EXERCISE MATERIAL:
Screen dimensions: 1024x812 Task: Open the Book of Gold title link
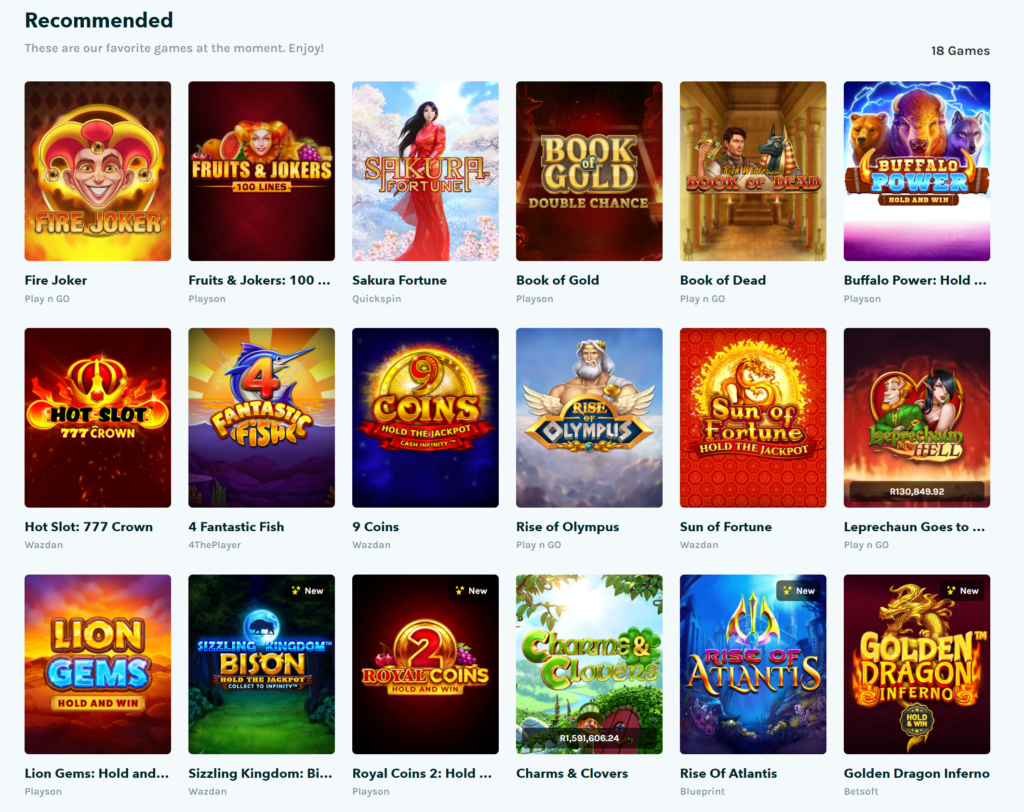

---

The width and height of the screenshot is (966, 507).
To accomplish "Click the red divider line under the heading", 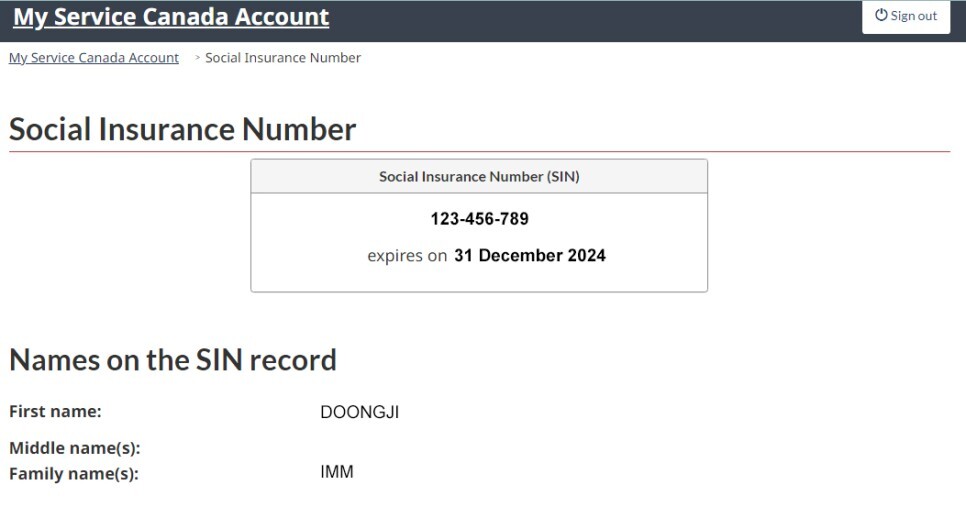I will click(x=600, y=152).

--

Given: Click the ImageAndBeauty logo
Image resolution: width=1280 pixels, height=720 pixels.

REQUIREMENT: In the entries above, find each line that has the word "height". Copy it.

RESPONSE FOR THIS EXERCISE:
The width and height of the screenshot is (966, 507).
Image resolution: width=1280 pixels, height=720 pixels.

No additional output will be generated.